Too Poor to File Bankruptcy: The (un)Intended Consequences of the Bankruptcy Abuse Prevention and Consumer Protection Act of 2005
Many of my clients are now too poor to file bankruptcy.
How did this come about? Wasn’t the Bankruptcy Abuse Prevention and Consumer Protection Act of 2005 (the Act) signed into law by President George W. Bush supposed to help the consumer and prevent abuse? The law went into full effect on October 17, 2005, and immediately had a chilling effect on bankruptcy that has only recently begun to ease.
The Act is a product of the banking lobby, and the inclusion of the term consumer protection is a misnomer similar to many of the laws enacted by Congress in recent years where the name is designed to obscure an opposite purpose. The consumer protection aspects of the Act are few. Various sections of the Act label those who assist consumers in filing bankruptcy as debt relief agencies, which, depending on the views of the federal courts in your jurisdiction, may or may not include attorneys. Debt relief agencies must label themselves as such and include an indication that they help people file bankruptcy in their advertising. Those who assist consumers in filing bankruptcy must provide a series of notices and a written fee agreement within a short period after meeting with them for the first time and offering services, regardless of whether the services are accepted by the consumer or not. The only other section of the Act that might reasonably be labeled consumer protection is a requirement for court review of most reaffirmation agreements, which is the method by which a bankrupt debtor will forego their discharge with regard to a particular debt. The effect of these consumer protection provisions is similar to that of the new law as a whole: They increase the costs and deter consumers from filing bankruptcy due primarily to the significantly increased costs and fees that are a result of these and other requirements of the Bankruptcy Act.
The consumer protection aspects of the Act have also had a profound effect on general practitioners who, prior to October 17, 2005, occasionally handled a bankruptcy case. The advertising requirement alone is a significant expense and risks a stigma of being a debt relief agency that might dissuade potential clients who are not seeking bankruptcy services. Further, the requirement to have a fee agreement and provide notices means that a form fee agreement for the specific purpose and the notices must be readily available at, or shortly after, the time of the initial consultation. Though my evidence is anecdotal, these requirements have been the primary cause of numerous solo practitioners and small firms ceasing to do bankruptcy and referring all such work to counsel with a bankruptcy focus.
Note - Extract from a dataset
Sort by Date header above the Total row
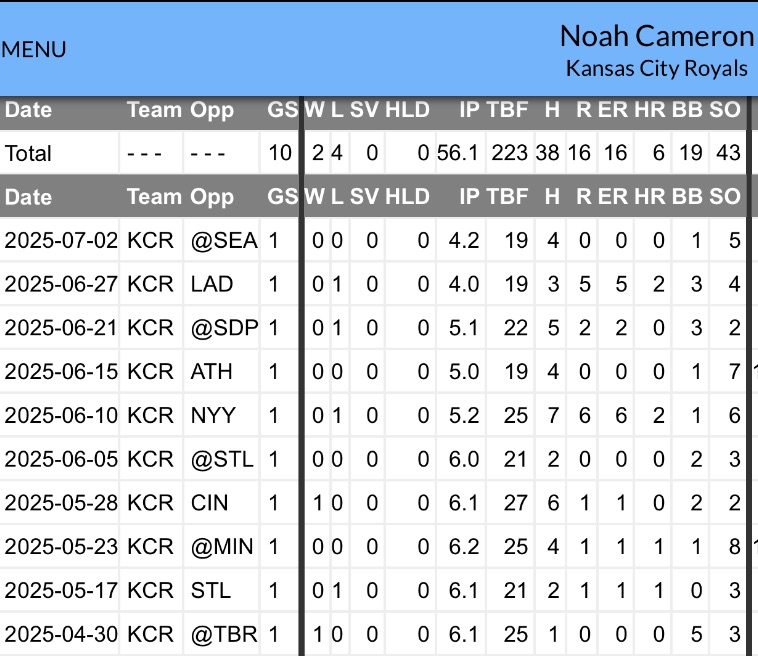This screenshot has width=758, height=666. tap(28, 110)
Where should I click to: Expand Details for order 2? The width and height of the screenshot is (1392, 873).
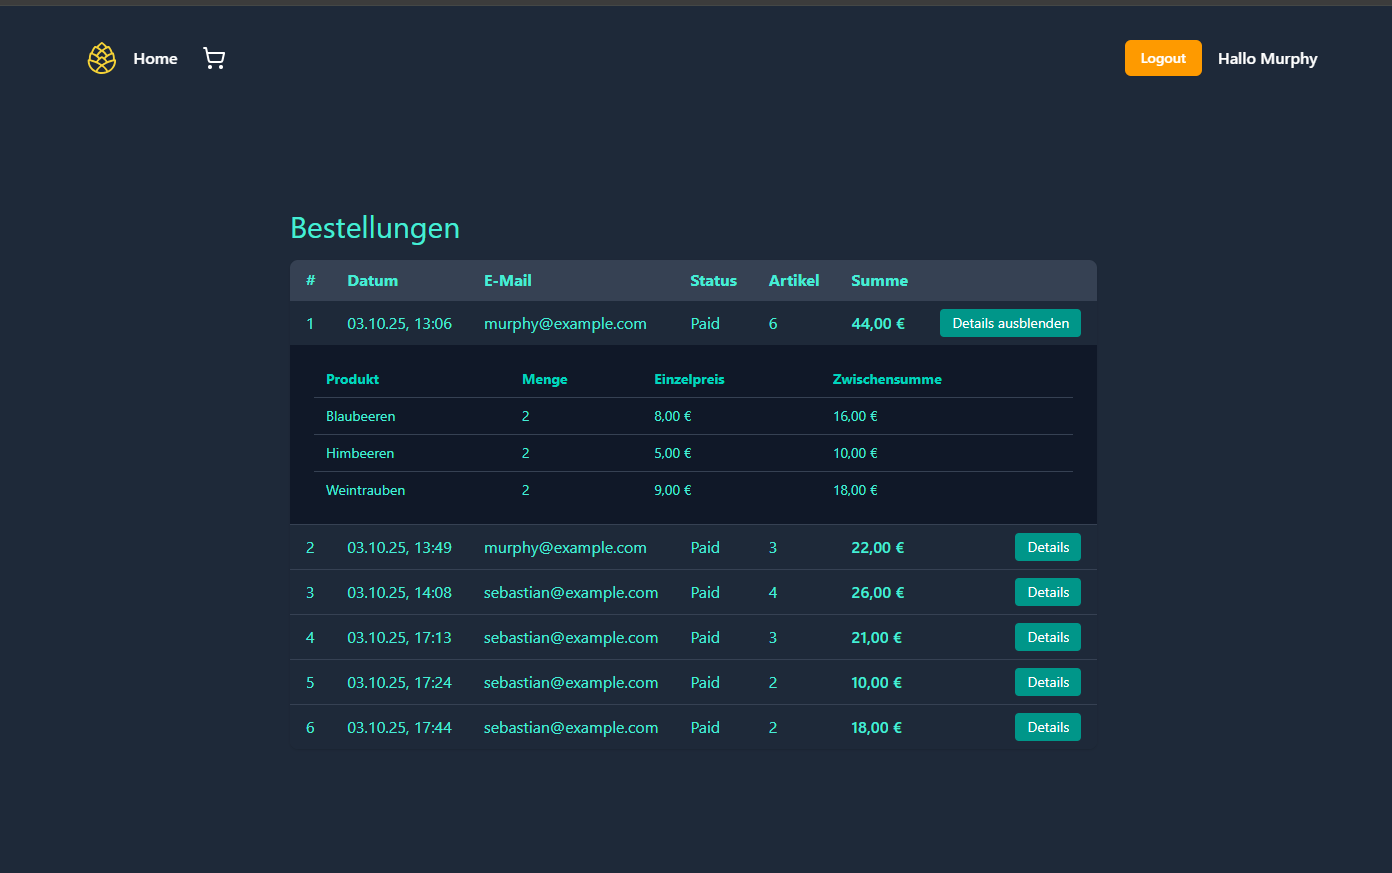[1047, 547]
The credit counseling requirements are the next time-consuming barrier to filing bankruptcy. Credit counseling is now required both before and after a bankruptcy petition is filed, whether under Chapter 7 or under Chapter 13. Credit counseling is generally in the neighborhood of $50 per session, a combined $100 item for both prepetition and postpetition counseling. Although an indigent debtor may be able to obtain credit counseling at a reduced price or even free, the time and effort involved is itself a barrier to filing. (With gas costs, driving for free credit counseling is not exactly free either.) Further, bankruptcy counsel will need a relationship with at least one credit counseling agency.
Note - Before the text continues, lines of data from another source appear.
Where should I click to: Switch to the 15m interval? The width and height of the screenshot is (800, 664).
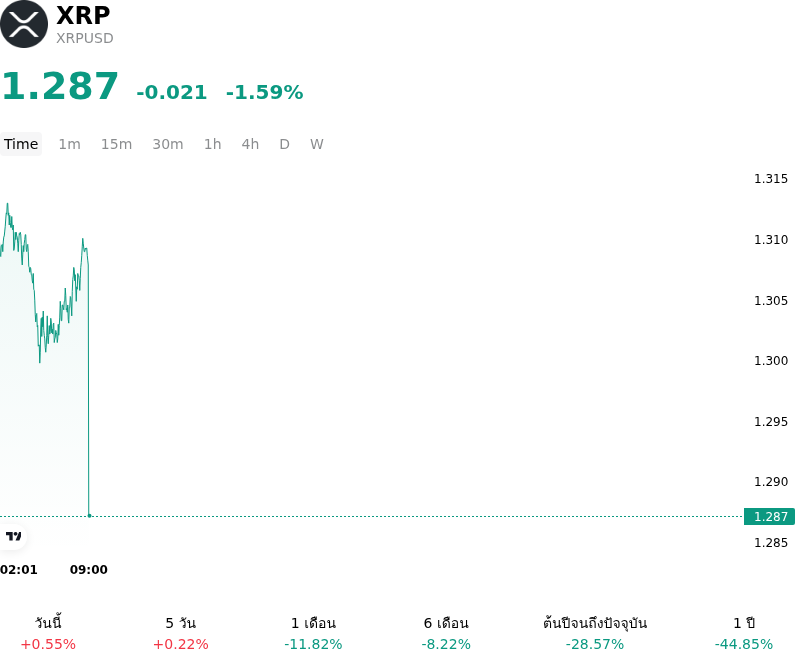116,144
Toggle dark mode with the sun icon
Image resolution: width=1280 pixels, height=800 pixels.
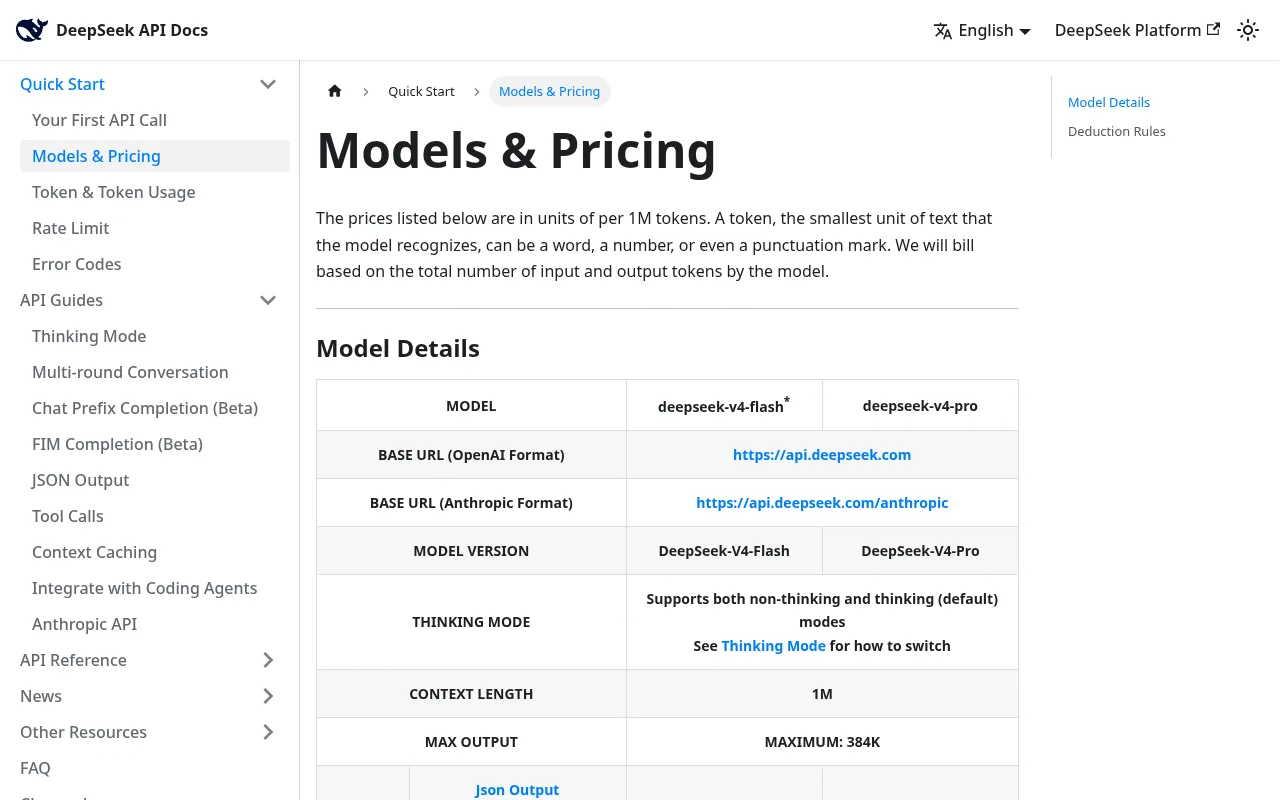click(x=1248, y=30)
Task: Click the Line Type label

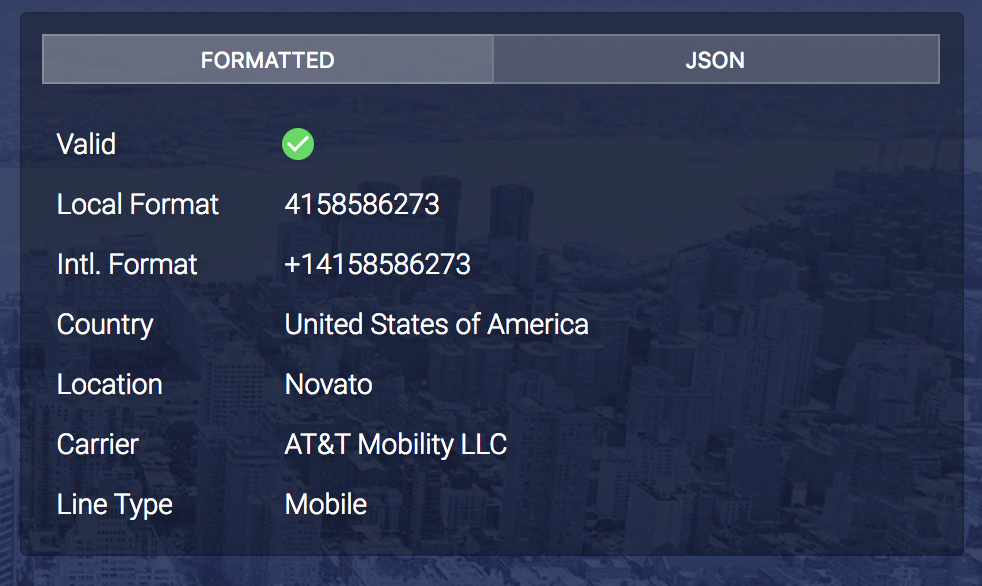Action: [114, 504]
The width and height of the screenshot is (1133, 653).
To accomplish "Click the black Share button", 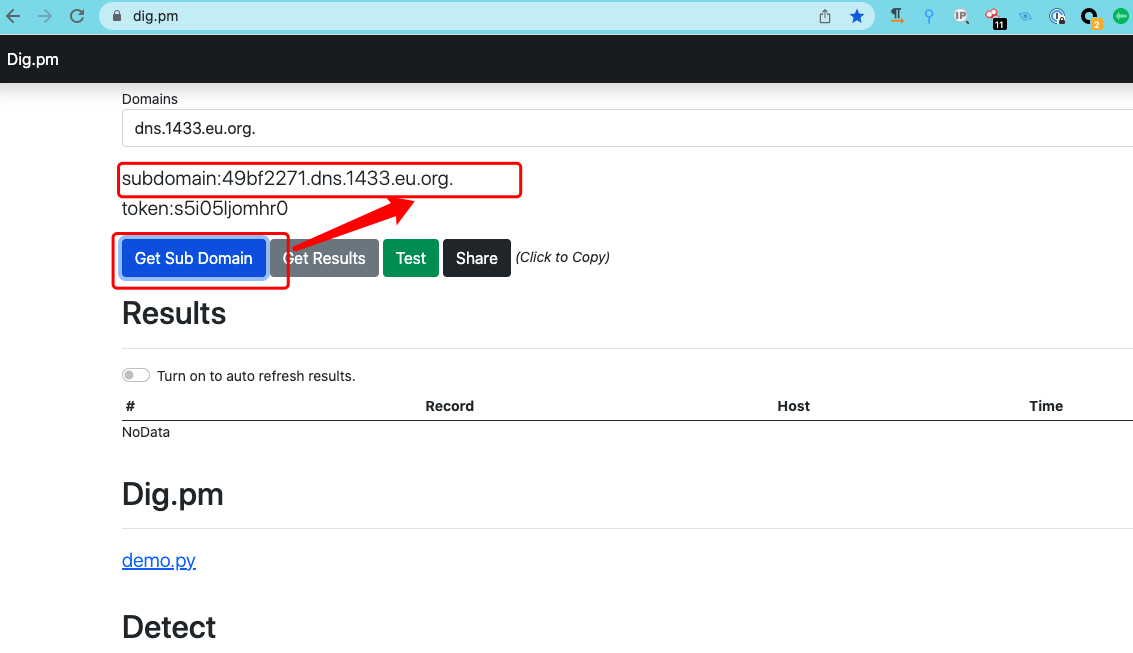I will (x=477, y=258).
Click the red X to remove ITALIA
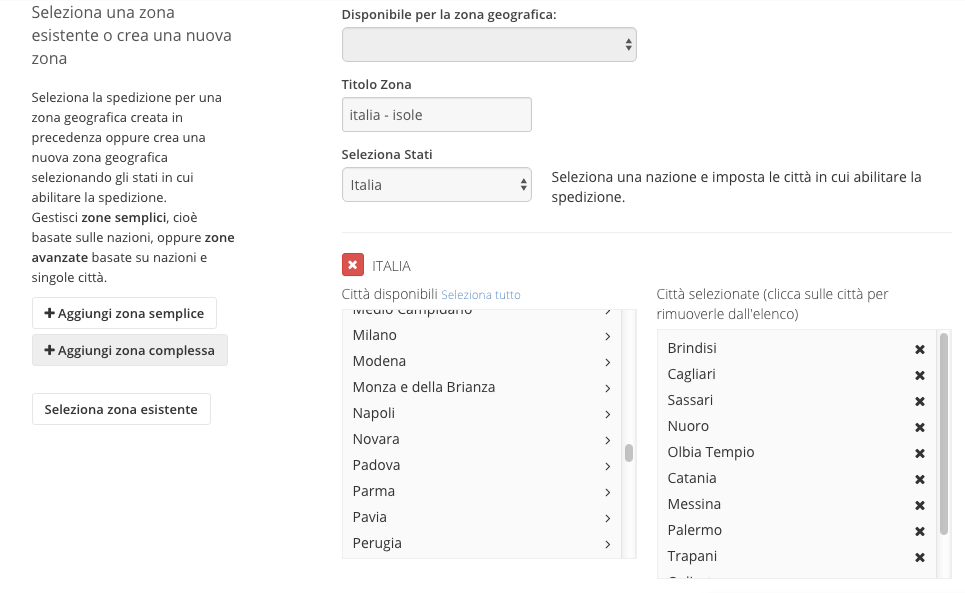This screenshot has height=593, width=965. (x=352, y=265)
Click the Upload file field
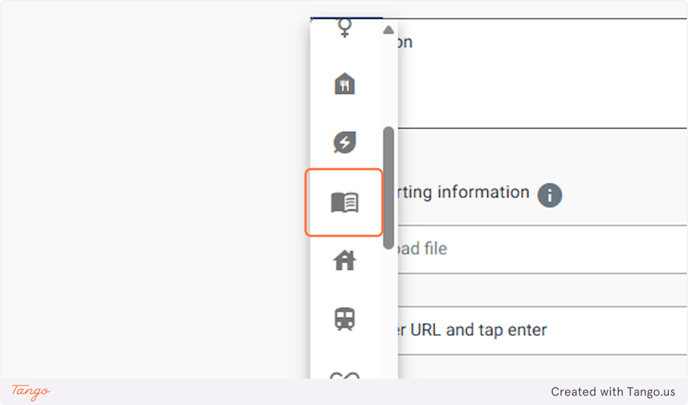The image size is (688, 405). 542,249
The most prominent feature of the new law is the means testing required for easy passage through Chapter 7 bankruptcy or for a Chapter 13 plan of less than five years duration. Ironically, while the focus and fear of bankruptcy petitioners anticipating practice under the new Act, the means test has little actual impact on the business of bankruptcy outside major cities. High income areas, such as those major cities, drive up the average income in the region and make it easy for many middle class families in rural areas to pass the means test. However, the ancillary requirements of the means test are a significant barrier. Although only sixty days of pay stubs must be filed in a bankruptcy case, for all practical purposes, six months of pay stubs are required to complete the means test to determine a debtor’s “currently monthly income.” I have at least one client who has needed six months to obtain six months of pay stubs. Record keeping requirements such as this one are a significant barrier for some debtors. More importantly, the significant period that an attorney spends reviewing the client’s income records and completing the current monthly income form adds significantly to the cost of bankruptcy.
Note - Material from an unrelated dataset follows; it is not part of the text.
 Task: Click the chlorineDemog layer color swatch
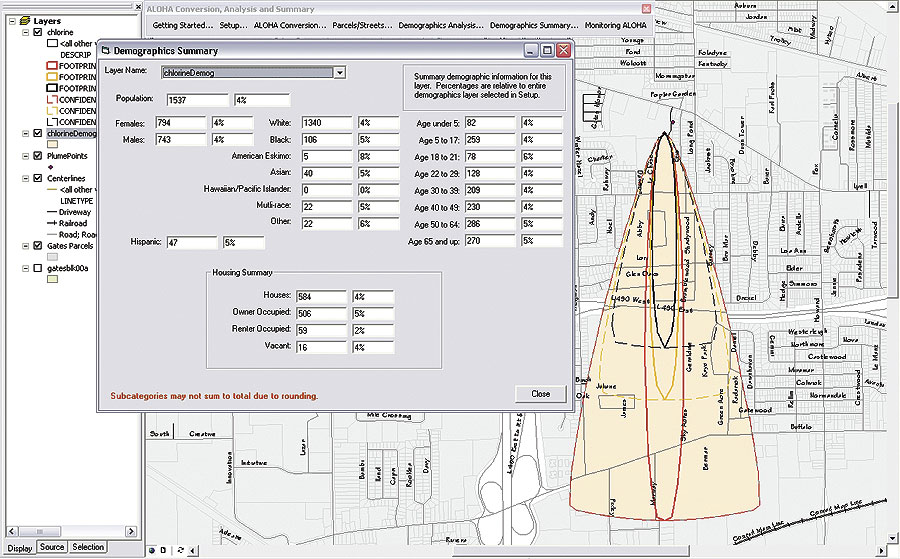52,145
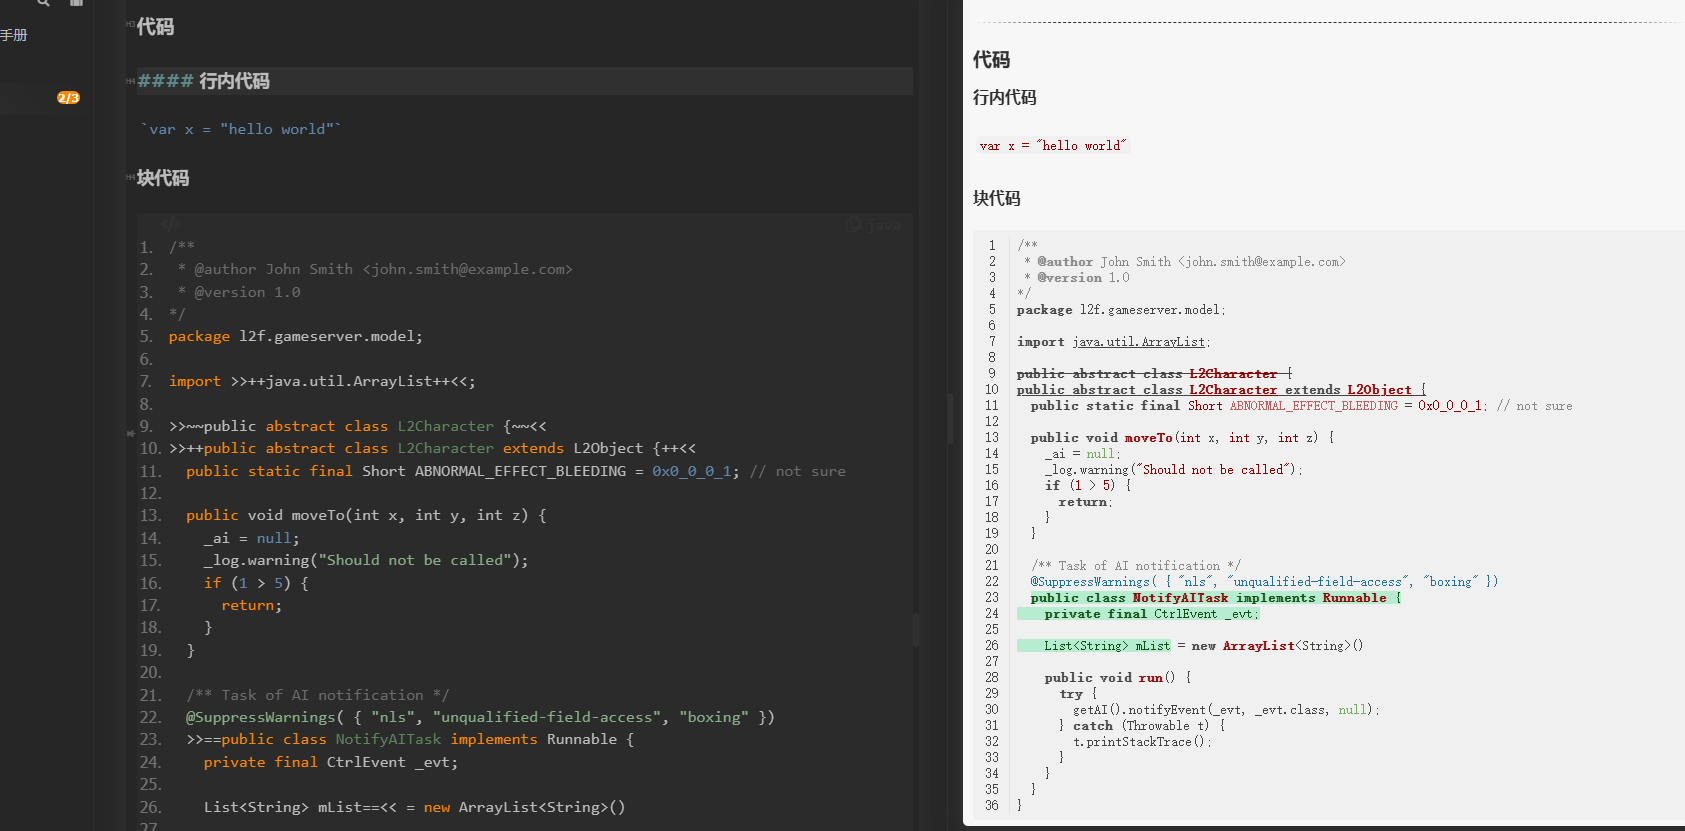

The Act also provides for attorney liability where the schedules are prepared erroneously, including the statement of current monthly income. This significant aspect of the new code will require lawyers to do far more than a simple interview to ensure that the schedules are correct. A greater degree of documentation and investigation is required, and the statement of current monthly income must be completed carefully. The cost of a credit report and bring downs or other lien or deed searches can add significantly to the cost of filing bankruptcy.
The practice of bankruptcy has certainly gotten more complicated. The cost of bankruptcy has certainly increased, and likely significantly, to the point that many potential clients can’t afford to file. To add insult to injury, the filing fee for a Chapter 7 Bankruptcy Case is now $299, up from $209 before the Act. The end result is an overall increase of between 40 percent and 75 percent for the fees and costs of filing. Although this may come down as practitioners become more familiar with the new procedures or if there is routinization and competition for market share by fewer attorneys practicing bankruptcy, it is highly unlikely that the fees and costs will decrease to anywhere near the amounts before October 17, 2005. Right now, many consumers, particularly those most in need of bankruptcy relief, are simply too poor to bear the increased costs of filing under the new code.